§ WHAT THIS TASK INVOLVES
For the data below, tally how many lines contain "Политика" and answer only with that tally.

§ DATA
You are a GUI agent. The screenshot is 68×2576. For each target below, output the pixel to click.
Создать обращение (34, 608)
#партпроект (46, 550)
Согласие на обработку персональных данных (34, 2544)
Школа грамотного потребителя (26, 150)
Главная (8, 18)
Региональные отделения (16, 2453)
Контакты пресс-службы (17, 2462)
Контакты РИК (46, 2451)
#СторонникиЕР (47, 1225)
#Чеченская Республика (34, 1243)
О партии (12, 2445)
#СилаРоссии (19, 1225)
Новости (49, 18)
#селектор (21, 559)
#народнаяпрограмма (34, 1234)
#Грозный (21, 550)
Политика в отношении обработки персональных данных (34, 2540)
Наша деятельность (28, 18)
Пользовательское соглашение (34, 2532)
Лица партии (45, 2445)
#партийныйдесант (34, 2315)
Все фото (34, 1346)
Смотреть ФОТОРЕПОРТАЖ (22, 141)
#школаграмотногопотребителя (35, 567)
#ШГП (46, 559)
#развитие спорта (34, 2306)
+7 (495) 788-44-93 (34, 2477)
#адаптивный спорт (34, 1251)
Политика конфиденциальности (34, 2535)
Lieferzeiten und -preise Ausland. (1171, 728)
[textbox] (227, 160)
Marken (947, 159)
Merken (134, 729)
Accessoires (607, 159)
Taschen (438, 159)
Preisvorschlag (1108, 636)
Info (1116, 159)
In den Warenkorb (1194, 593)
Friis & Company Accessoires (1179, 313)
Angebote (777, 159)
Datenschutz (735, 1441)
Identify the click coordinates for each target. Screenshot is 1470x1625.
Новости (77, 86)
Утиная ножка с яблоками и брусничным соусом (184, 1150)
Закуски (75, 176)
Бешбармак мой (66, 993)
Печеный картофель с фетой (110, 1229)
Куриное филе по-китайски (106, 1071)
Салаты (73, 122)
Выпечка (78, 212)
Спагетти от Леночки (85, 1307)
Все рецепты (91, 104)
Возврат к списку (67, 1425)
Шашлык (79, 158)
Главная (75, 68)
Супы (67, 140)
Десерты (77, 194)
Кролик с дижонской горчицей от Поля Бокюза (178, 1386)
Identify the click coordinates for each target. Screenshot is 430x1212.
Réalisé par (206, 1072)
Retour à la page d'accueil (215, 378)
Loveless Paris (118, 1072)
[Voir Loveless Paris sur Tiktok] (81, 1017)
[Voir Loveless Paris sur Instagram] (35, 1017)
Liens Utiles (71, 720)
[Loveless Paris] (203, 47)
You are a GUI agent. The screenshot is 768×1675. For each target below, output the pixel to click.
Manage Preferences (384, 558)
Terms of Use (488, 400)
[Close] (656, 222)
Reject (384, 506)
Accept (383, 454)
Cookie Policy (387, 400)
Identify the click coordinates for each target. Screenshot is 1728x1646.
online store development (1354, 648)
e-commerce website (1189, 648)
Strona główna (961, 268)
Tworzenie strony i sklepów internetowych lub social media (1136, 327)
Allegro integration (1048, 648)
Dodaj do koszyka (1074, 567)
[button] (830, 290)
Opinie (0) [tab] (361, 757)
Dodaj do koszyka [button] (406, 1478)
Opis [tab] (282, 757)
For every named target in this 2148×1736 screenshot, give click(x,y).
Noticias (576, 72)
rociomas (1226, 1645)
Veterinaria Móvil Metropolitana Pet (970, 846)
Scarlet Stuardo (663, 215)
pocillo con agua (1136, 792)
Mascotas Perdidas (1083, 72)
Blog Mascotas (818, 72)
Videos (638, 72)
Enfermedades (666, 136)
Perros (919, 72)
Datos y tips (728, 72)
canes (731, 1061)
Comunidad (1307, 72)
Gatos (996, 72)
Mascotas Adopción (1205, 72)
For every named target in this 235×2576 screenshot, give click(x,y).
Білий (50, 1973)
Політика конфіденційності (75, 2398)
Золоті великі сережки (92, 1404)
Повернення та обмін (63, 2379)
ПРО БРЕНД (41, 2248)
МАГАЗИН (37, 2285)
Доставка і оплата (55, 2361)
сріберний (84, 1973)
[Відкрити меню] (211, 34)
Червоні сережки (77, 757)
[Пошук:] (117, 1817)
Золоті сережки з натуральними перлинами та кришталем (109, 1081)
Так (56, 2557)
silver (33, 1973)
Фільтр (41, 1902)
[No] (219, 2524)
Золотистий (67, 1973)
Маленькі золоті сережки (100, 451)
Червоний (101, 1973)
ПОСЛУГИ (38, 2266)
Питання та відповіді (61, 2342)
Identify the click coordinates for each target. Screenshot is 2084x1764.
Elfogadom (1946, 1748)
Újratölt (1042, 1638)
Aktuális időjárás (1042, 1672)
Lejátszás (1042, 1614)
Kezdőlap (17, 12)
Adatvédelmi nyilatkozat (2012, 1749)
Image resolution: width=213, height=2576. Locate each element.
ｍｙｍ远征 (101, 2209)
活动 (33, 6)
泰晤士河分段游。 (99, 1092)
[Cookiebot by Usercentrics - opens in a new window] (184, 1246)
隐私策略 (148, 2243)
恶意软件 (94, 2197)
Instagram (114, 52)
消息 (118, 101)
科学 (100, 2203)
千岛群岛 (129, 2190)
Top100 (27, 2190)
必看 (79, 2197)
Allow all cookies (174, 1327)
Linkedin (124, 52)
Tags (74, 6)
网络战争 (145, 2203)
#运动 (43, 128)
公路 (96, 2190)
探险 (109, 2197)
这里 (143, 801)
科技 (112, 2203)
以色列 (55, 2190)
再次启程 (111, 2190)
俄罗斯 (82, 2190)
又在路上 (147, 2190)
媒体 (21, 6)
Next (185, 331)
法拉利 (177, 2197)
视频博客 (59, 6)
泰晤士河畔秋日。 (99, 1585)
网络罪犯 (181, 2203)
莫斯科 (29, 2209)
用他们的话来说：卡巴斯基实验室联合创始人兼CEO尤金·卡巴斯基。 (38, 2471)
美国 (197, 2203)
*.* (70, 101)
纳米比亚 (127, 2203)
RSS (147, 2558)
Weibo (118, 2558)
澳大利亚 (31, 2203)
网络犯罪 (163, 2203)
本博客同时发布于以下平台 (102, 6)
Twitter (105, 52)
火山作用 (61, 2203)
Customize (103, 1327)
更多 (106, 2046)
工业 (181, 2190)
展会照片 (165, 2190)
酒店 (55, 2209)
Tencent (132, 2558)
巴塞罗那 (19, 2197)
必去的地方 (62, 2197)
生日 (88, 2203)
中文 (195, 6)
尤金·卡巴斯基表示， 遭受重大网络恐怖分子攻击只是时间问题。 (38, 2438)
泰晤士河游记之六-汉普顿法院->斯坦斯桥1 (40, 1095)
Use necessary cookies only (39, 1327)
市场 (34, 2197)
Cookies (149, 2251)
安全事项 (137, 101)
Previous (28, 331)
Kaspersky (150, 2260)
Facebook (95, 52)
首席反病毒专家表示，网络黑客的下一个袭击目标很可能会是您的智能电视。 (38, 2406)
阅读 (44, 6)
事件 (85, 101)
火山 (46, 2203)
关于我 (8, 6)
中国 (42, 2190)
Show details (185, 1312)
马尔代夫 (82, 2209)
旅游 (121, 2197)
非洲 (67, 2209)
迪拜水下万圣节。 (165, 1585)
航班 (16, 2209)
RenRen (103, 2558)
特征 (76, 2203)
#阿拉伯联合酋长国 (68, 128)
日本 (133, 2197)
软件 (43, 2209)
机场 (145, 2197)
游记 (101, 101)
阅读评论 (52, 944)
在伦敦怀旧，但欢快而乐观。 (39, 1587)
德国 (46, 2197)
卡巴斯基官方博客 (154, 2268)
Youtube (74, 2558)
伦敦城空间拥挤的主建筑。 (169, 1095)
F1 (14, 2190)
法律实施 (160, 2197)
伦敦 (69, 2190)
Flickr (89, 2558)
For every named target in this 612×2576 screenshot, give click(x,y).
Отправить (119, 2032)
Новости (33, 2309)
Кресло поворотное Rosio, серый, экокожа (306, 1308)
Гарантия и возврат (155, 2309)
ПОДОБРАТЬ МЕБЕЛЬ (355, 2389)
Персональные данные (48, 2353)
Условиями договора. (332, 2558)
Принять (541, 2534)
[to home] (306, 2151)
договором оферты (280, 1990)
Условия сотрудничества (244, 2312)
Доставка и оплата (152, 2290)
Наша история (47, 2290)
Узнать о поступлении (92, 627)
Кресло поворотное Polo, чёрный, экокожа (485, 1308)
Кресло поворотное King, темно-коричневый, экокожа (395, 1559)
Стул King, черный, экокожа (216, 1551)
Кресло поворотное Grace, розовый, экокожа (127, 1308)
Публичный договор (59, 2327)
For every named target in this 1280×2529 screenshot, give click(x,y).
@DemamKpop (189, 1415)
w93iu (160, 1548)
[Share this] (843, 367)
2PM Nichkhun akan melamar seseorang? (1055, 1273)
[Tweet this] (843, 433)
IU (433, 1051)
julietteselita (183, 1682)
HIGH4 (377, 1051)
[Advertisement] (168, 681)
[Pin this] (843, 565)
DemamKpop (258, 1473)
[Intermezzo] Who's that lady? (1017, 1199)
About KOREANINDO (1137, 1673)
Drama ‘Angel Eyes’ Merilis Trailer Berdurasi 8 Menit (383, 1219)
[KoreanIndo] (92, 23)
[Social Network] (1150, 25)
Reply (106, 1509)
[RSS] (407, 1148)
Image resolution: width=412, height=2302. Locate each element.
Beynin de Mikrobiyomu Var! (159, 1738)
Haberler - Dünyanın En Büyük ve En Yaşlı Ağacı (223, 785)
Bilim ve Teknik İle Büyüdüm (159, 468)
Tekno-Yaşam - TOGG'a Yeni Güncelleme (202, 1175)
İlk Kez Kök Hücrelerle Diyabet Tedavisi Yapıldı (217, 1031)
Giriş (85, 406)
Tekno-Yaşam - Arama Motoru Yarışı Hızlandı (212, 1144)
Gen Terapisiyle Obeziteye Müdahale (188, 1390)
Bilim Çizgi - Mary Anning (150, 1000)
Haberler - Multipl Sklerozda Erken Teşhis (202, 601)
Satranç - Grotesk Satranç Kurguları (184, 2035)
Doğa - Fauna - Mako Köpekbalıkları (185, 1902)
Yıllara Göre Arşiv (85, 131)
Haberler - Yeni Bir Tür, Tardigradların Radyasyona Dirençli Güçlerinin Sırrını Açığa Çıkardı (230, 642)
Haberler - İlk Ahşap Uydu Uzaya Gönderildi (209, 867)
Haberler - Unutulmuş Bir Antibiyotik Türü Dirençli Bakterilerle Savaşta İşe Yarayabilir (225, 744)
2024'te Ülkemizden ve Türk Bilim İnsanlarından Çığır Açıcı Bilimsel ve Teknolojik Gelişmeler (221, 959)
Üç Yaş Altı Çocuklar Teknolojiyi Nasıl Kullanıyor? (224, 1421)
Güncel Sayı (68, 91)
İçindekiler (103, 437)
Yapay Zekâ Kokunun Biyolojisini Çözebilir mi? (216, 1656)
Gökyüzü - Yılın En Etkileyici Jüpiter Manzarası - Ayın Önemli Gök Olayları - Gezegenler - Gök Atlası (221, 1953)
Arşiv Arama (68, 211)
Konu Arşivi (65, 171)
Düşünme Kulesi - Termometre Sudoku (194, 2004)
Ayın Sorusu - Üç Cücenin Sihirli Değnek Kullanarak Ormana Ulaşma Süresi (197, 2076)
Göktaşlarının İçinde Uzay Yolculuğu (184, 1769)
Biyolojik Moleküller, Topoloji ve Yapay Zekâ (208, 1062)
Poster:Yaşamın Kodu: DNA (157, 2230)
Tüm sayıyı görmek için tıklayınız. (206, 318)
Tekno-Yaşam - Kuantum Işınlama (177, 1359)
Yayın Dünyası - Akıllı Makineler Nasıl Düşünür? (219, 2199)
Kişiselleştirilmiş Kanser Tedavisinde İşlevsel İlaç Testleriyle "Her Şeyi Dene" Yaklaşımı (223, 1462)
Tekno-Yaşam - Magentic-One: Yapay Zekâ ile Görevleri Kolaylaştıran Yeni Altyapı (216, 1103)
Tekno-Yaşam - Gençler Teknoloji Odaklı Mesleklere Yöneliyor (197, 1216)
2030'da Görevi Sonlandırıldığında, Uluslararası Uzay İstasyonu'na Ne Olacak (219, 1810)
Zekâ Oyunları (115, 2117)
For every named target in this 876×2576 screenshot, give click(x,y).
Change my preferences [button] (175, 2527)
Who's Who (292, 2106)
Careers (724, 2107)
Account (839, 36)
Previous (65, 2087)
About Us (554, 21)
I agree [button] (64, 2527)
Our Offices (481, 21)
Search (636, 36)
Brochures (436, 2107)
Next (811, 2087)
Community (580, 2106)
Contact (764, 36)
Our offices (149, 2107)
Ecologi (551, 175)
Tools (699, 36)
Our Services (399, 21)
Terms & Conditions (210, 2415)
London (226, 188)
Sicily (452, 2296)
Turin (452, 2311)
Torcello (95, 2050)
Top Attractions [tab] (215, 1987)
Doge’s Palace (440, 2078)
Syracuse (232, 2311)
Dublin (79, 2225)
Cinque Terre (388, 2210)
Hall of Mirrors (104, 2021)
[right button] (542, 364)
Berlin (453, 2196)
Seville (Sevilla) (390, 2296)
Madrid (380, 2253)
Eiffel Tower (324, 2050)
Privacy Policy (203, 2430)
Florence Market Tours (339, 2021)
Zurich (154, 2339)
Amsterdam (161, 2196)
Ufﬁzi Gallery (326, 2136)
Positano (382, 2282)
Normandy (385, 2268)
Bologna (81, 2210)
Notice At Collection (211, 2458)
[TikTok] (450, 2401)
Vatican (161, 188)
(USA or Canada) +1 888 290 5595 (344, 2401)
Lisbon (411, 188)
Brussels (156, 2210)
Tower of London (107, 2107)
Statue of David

§ FINAL ANSWER
2